Milliyet gazetesinin Ankara bürosunda çalışıyordum...
Henüz Atina’ya gitmemiştim...
22 yaşlarında tıfıl bir gazeteciydim
***
Kendi gazetemin birinci sayfasını, spotlarını, mizanpajını, haber işleyişini beğenmezdim...
Aklım Hürriyet’e giderdi hep...
Yakın arkadaşlarımla konuşurken; -“Bakın gazete bu... Nasıl çarpıcı koyuyor manşetleri... Genel Yayın Yönetmeni haberi kokluyor... Manşeti patlatıyor...” derdim...
***
-“Fakat adam, çok despotmuş” derlerdi...
-“Gece yarılarına kadar milleti dikiyormuş... Doğru düzgün haber getirmeyeni, acayip fırçalıyormuş... Onunla çalışmak çok zormuş...” diye konuşurlardı...
***
Onlar bu konuşmalarıyla beni Çetin Emeç’ten soğutacaklarını zannederlerdi...
Oysa ben hiç tanımadığım gibi, aynı gazetede çalışmadığım bu adama daha fazla tapardım...
-“Gazeteci böyle olur... Orası Kamu İktisadi Teşekkülü değil...” derdim...
***
Gel zaman git zaman, bir gün Milliyet gazetesinin başına Çetin Emeç’in geleceğini söylediler bize...
Ankara büro haber üzerine, ip gibi gerildi...
Çetin Emeç’le çalışmak, dünyanın en zor şeylerinden biriydi...
Gece 12’de pat diye arar, haber sorardı...
Gecesi, gündüzü, sabahı, akşamı olmazdı...
***
İzin, tatil hak getireydi...
En önemlisi de attığı fırçaların şiddetiydi...

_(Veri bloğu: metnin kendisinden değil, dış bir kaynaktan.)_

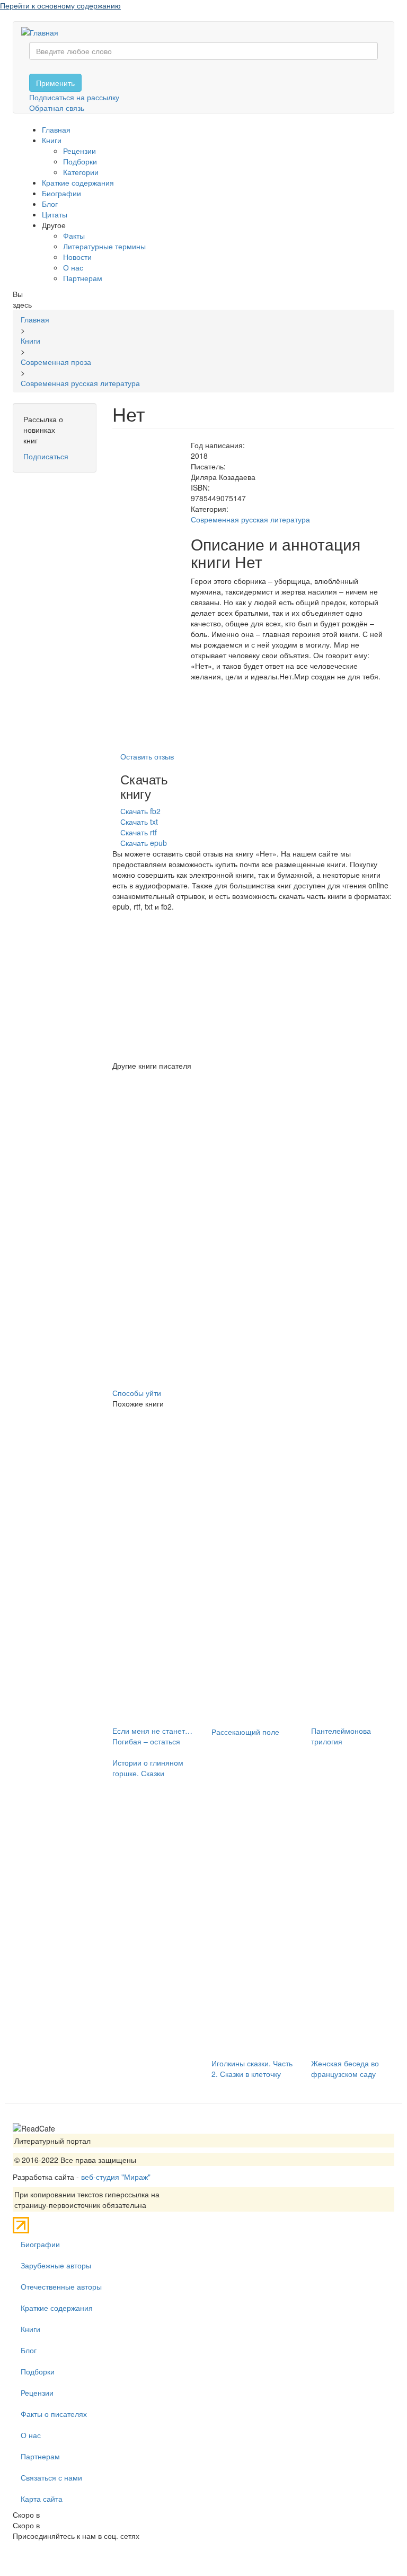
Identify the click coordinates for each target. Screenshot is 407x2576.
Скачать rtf (138, 832)
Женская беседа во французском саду (345, 2068)
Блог (50, 203)
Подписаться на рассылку (74, 97)
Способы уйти (136, 1392)
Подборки (80, 161)
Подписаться (45, 456)
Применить (55, 82)
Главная (56, 129)
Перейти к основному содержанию (60, 5)
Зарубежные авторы (56, 2265)
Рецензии (79, 150)
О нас (73, 267)
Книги (51, 140)
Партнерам (82, 278)
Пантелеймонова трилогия (341, 1736)
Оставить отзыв (147, 756)
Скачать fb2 (140, 811)
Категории (81, 172)
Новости (77, 256)
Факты (74, 235)
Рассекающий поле (245, 1731)
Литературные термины (104, 246)
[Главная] (43, 32)
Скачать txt (139, 821)
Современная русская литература (250, 519)
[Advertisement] (253, 986)
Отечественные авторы (61, 2286)
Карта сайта (42, 2498)
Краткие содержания (78, 182)
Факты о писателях (54, 2413)
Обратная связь (56, 107)
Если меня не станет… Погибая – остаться (152, 1736)
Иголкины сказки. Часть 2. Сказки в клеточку (252, 2068)
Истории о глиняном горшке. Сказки (147, 1767)
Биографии (61, 193)
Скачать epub (143, 842)
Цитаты (54, 214)
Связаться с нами (51, 2477)
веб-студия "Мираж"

Daha gelmeden Çetin Emeç’in Hürriyet’te attığı fırçalar “şehir efsanesi” haline gelmişti...
***
Benimse bu laflar bir kulağımdan girip ötekinden çıkıyordu...
İçim içime sığmıyordu...
Mutluluktan havalara uçuyordum...
Her gün özel haber yapacaktım artık... Haberlerimi manşete taşıyacaktı... Onun ne istediğini biliyordum, ben de genç ve o tipte bir gazeteciydim ve öyle haber yapıyordum...
*****
MİLLİYET’İN PATLAYAN TİRAJI...
Çetin Emeç’in gelişiyle birlikte gazetenin tirajı 100’er bin 100’er bin artmaya başladı... İnanılmaz bir şekilde patlıyordu tiraj...
***
İki günde bir özel haberlerim manşetleri süslüyordu...
Genceciktim...
Ne ben doyuyordum haberlerimle manşet olmaya...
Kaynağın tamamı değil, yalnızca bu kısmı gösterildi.